Pumpkin Risotto with Crispy Sage
Recipe courtesy of Tiffani Thiessen
- 1 1/2 pounds pumpkin, diced in 1/2-inch cubes (about 1 medium-sized)
- 1/4 cup olive olive oil
- 8 cups vegetable stock
- Grapeseed oil
- 6-8 sage leaves
- 2 shallots, finely chopped
- 3 cloves garlic, minced
- 1/4 cup dry white wine
- 1 1/2 cups Arborio rice
- 1/4 cup freshly grated parmesan cheese, optional
- Kosher salt and freshly ground black pepper to taste
Preheat oven to 400 degrees F.
Preheat oven to 425 degrees F. Line a baking sheet with parchment paper. In a medium bowl, toss the pumpkin with 2 tablespoons of the olive oil, season with salt and pepper and spread in a single layer on the baking sheet. Roast for 40 to 55 minutes, stirring at least once until golden and caramelized on the edges. Set aside to cool.
In a small saucepan, bring the vegetable stock to a boil, reduce the heat to medium low and keep it on the stove at a bare simmer.
In a small saucepan over medium high heat, heat 1/8 inch of grapeseed oil. Add sage and once the leaves start to bubble, fry for 10-15 seconds. Carefully remove from oil and place on a paper towel lined plate and set aside.

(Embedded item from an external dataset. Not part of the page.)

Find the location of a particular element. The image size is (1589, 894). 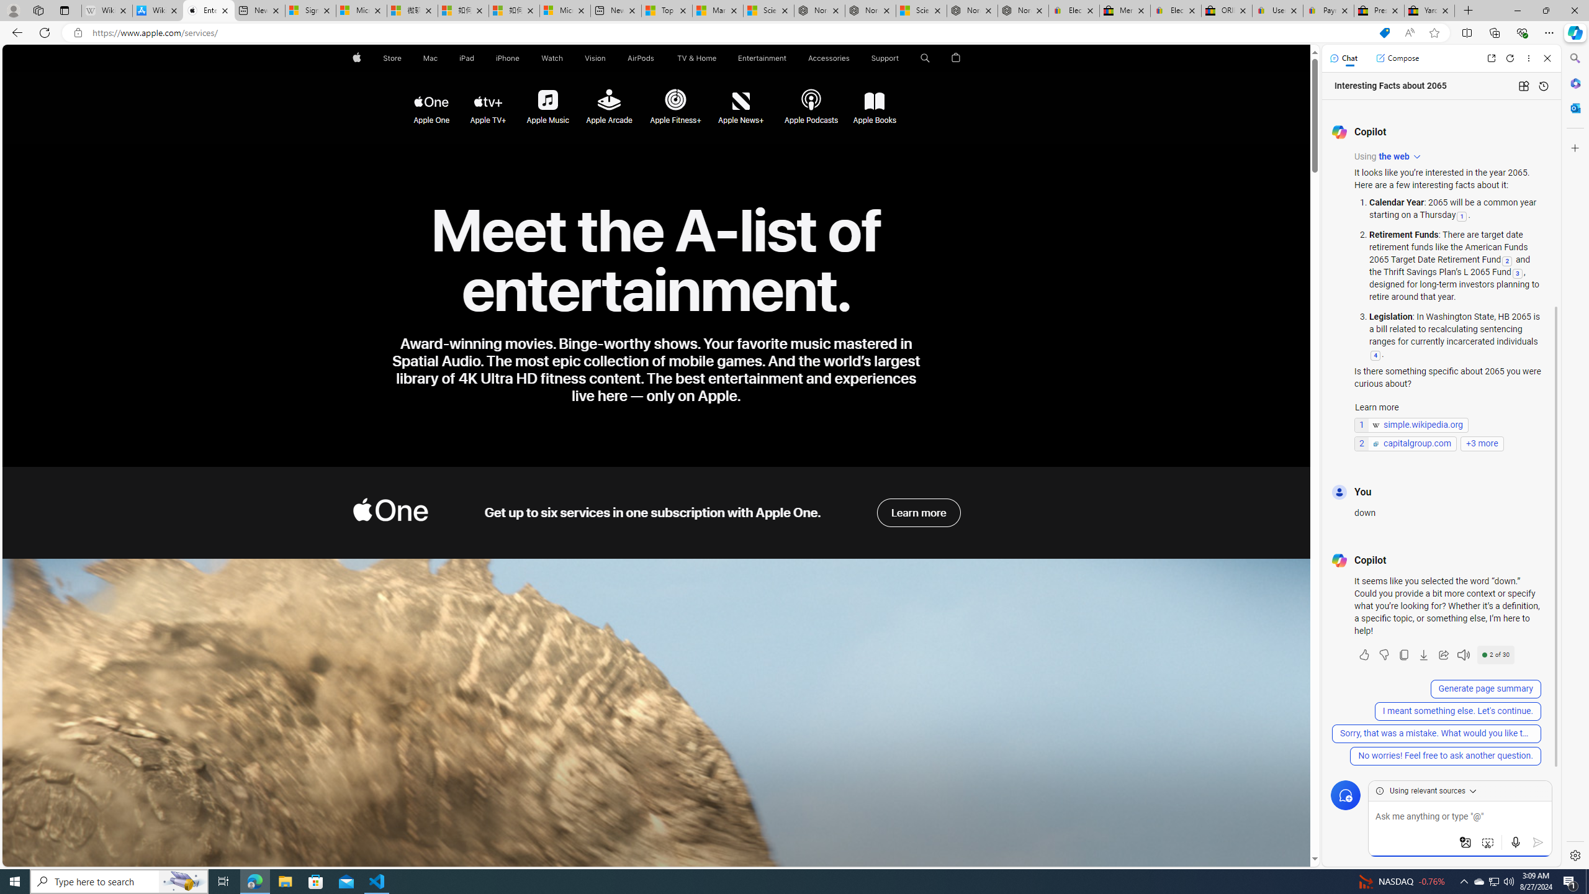

'Apple Books' is located at coordinates (874, 102).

Heat the remaining 4 tablespoons of oil in a large, high-sided, heavy-bottomed skillet over medium heat. Add the shallots and cook until soft, 3-4 minutes. Add the garlic and when it releases its fragrance (about 30 seconds) add the rice and stir to coat. Sprinkle with salt and pepper. Stir in the wine and cook until the wine is almost completely evaporated. Reduce heat to medium low. Add a ladle full of stock and stir constantly until the stock is almost completely absorbed. Add another ladle full of stock and again, stir constantly until it is almost all absorbed. Continue adding the stock in this manner until the rice is al dente – tender but still firm to the bite – and creamy, about 40 minutes. You may or may not use all of the stock.
Remove from the heat and stir in the cheese, pumpkin, reserving some pumpkin to use as garnish. Add salt and pepper if necessary. Serve immediately, garnished with reserved pumpkin cubes and crispy sage.